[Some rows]
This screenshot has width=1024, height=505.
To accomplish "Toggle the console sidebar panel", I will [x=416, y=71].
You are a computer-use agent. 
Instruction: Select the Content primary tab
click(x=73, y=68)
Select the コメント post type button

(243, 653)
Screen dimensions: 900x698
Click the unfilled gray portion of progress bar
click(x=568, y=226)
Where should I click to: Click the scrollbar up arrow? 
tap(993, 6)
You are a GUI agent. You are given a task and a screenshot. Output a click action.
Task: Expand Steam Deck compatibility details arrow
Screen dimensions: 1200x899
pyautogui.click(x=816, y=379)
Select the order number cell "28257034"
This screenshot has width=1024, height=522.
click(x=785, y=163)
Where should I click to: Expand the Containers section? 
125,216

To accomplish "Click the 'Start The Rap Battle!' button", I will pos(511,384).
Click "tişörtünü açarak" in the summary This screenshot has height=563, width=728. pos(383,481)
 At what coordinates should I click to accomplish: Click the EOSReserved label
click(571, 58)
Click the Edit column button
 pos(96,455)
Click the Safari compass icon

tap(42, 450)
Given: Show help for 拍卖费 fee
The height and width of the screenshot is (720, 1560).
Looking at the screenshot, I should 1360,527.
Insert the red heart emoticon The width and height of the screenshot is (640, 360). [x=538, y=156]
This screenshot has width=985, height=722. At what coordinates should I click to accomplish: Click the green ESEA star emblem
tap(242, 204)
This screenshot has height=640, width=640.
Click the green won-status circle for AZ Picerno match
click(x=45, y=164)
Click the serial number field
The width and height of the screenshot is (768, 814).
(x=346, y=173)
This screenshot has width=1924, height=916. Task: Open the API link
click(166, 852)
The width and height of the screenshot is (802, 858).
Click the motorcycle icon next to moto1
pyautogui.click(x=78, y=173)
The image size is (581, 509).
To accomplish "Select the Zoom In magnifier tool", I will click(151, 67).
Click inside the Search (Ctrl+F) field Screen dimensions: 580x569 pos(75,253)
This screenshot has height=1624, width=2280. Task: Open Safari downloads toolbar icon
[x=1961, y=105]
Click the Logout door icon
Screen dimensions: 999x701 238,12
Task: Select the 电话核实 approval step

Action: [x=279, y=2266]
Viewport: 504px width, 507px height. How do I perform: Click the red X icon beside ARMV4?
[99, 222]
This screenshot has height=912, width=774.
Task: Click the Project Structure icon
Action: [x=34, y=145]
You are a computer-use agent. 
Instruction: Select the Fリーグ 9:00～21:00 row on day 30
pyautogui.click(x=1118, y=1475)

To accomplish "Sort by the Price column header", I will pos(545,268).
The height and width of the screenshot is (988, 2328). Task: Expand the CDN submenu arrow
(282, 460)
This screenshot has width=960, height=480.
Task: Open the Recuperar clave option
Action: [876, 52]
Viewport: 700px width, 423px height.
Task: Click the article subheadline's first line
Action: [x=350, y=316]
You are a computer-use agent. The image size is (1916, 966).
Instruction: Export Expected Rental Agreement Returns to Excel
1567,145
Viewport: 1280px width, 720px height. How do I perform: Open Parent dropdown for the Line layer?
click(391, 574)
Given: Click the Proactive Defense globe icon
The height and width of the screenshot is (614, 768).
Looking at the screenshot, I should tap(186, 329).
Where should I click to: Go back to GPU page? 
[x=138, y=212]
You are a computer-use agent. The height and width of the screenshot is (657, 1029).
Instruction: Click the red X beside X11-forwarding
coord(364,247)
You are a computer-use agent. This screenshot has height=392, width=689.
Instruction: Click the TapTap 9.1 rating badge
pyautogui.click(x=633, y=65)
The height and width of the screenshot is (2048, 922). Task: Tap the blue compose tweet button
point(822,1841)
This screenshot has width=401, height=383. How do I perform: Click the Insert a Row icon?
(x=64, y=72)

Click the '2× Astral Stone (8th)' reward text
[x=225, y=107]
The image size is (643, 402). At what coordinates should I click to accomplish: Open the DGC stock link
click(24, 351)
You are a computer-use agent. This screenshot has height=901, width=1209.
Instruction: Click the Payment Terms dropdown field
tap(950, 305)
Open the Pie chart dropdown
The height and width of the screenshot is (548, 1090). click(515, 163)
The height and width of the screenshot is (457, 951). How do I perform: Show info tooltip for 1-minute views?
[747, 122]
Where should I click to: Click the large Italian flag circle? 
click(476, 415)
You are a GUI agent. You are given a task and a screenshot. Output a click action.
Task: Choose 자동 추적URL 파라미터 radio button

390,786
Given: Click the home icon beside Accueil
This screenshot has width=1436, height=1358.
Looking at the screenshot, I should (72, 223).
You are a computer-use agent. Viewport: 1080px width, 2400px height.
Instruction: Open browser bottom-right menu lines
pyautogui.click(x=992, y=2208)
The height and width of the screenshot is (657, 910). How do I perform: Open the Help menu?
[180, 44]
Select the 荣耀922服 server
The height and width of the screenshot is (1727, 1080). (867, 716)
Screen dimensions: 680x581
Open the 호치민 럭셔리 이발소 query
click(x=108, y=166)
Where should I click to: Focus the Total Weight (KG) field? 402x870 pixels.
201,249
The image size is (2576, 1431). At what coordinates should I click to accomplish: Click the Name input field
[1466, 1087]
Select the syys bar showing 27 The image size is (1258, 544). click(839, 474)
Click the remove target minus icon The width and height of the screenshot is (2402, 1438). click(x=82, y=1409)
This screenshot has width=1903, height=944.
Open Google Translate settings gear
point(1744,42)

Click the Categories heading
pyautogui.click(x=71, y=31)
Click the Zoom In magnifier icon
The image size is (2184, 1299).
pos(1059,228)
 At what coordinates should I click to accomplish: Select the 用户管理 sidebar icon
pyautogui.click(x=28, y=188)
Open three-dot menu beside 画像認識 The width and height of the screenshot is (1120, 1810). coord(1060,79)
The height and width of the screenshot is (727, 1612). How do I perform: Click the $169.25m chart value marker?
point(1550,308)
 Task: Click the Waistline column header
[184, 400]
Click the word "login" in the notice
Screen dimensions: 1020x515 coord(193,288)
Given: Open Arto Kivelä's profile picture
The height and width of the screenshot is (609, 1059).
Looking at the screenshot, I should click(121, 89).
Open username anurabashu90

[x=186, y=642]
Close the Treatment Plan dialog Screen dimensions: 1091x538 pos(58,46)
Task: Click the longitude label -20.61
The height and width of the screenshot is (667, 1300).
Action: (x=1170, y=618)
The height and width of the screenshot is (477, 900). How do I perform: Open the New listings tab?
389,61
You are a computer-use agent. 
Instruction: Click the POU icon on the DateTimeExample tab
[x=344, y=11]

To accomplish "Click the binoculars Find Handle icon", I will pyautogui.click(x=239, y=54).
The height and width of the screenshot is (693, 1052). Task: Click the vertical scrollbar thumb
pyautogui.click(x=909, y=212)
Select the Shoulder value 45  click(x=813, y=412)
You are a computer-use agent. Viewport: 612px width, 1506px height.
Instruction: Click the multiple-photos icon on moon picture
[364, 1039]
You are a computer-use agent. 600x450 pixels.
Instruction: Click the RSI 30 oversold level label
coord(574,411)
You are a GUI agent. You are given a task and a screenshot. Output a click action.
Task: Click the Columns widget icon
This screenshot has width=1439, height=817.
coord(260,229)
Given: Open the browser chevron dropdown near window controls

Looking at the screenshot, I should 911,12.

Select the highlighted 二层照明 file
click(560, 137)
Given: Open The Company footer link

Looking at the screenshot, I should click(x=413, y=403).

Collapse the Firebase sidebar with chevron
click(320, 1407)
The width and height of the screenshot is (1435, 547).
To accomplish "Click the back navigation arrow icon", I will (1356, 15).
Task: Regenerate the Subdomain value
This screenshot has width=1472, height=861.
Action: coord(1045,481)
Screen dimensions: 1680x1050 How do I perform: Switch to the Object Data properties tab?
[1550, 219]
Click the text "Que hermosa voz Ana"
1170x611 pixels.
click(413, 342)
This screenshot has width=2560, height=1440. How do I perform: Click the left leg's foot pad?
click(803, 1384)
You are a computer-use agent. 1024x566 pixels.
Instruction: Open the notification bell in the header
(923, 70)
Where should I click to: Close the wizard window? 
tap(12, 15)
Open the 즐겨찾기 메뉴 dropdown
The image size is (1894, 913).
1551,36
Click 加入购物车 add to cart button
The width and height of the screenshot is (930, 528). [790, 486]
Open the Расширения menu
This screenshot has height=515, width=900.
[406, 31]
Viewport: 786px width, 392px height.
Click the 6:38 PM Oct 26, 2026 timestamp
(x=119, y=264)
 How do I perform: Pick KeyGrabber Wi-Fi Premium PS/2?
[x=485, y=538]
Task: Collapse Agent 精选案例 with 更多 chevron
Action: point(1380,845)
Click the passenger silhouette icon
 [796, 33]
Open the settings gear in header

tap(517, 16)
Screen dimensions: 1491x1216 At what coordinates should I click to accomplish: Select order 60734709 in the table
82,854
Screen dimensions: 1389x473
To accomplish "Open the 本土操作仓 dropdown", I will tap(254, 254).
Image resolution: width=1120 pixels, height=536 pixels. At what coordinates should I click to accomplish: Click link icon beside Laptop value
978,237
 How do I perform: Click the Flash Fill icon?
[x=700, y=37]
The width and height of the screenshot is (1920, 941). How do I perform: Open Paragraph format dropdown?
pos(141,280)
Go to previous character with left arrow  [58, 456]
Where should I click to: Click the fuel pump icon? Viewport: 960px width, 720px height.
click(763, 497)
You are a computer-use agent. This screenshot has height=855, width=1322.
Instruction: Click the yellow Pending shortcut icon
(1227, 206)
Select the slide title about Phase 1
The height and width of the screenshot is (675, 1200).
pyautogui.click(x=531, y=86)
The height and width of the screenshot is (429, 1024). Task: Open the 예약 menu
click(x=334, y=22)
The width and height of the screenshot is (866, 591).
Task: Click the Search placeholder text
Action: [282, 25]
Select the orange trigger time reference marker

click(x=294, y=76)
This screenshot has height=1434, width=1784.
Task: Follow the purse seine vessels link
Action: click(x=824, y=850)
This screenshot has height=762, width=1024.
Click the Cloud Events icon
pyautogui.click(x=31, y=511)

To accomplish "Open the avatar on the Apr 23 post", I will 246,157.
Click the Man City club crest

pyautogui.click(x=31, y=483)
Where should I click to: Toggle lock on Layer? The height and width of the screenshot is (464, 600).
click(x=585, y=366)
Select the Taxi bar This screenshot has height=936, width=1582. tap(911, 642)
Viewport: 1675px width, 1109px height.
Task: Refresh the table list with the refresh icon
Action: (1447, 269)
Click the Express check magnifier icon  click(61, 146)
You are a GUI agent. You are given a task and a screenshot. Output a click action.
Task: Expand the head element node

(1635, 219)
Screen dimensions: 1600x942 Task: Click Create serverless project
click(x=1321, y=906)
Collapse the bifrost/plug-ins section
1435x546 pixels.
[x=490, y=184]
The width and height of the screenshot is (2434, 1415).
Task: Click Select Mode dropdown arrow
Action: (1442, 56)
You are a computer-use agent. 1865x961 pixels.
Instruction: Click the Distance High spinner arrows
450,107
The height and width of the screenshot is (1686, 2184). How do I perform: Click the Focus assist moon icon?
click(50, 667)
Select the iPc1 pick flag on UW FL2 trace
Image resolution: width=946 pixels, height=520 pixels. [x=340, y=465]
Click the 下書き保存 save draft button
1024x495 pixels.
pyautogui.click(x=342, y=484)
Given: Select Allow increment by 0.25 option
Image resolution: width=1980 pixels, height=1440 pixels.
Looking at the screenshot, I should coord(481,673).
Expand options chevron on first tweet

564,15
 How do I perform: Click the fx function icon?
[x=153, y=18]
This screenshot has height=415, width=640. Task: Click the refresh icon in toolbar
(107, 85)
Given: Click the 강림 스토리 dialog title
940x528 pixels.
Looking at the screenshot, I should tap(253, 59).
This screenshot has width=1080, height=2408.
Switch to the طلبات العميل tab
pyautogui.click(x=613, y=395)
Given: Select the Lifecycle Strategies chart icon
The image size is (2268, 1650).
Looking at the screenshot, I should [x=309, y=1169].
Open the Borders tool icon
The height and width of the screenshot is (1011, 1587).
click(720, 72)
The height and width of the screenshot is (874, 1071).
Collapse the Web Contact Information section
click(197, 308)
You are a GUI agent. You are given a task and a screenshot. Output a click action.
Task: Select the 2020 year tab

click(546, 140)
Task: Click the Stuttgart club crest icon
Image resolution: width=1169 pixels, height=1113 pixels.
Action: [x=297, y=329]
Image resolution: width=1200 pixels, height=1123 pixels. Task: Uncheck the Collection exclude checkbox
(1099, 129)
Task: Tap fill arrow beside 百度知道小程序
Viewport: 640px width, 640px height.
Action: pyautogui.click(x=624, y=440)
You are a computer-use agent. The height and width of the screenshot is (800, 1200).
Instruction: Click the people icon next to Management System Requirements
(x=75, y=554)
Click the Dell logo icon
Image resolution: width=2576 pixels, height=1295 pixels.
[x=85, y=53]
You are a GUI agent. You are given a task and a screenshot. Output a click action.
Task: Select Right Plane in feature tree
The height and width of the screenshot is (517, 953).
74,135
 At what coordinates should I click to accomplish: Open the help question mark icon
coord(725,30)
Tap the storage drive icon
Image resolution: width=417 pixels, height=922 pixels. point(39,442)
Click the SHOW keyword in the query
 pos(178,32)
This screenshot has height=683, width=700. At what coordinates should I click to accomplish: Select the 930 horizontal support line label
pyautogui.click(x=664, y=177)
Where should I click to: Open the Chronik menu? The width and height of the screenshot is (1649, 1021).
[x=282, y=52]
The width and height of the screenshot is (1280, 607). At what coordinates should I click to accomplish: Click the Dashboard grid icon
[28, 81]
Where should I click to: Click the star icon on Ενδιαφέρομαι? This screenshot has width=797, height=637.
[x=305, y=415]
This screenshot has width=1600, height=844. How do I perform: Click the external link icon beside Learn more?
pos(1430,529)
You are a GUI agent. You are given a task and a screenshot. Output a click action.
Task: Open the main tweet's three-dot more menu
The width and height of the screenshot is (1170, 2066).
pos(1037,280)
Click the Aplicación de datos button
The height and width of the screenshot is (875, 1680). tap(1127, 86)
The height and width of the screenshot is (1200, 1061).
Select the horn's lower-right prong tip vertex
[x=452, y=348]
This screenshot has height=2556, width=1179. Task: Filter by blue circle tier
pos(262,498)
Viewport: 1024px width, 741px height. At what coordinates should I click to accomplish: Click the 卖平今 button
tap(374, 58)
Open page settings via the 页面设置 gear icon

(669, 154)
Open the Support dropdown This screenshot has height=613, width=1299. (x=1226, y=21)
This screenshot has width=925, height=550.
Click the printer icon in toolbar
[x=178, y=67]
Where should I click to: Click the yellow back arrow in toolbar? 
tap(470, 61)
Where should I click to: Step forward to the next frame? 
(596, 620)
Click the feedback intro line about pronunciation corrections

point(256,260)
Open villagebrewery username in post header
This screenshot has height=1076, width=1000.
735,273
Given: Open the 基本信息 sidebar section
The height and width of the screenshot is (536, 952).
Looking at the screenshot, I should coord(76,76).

[Task to carry out]: Copy out the rows word for word, starting at the line containing "the EOSReserved label" and ending at the line containing "click(166, 852)".

[Written solution]:
 At what coordinates should I click to accomplish: Click the EOSReserved label
click(571, 58)
Click the Edit column button
 pos(96,455)
Click the Safari compass icon

tap(42, 450)
Given: Show help for 拍卖费 fee
The height and width of the screenshot is (720, 1560).
Looking at the screenshot, I should 1360,527.
Insert the red heart emoticon The width and height of the screenshot is (640, 360). [x=538, y=156]
This screenshot has width=985, height=722. At what coordinates should I click to accomplish: Click the green ESEA star emblem
tap(242, 204)
This screenshot has height=640, width=640.
Click the green won-status circle for AZ Picerno match
click(x=45, y=164)
Click the serial number field
The width and height of the screenshot is (768, 814).
(x=346, y=173)
This screenshot has width=1924, height=916. Task: Open the API link
click(166, 852)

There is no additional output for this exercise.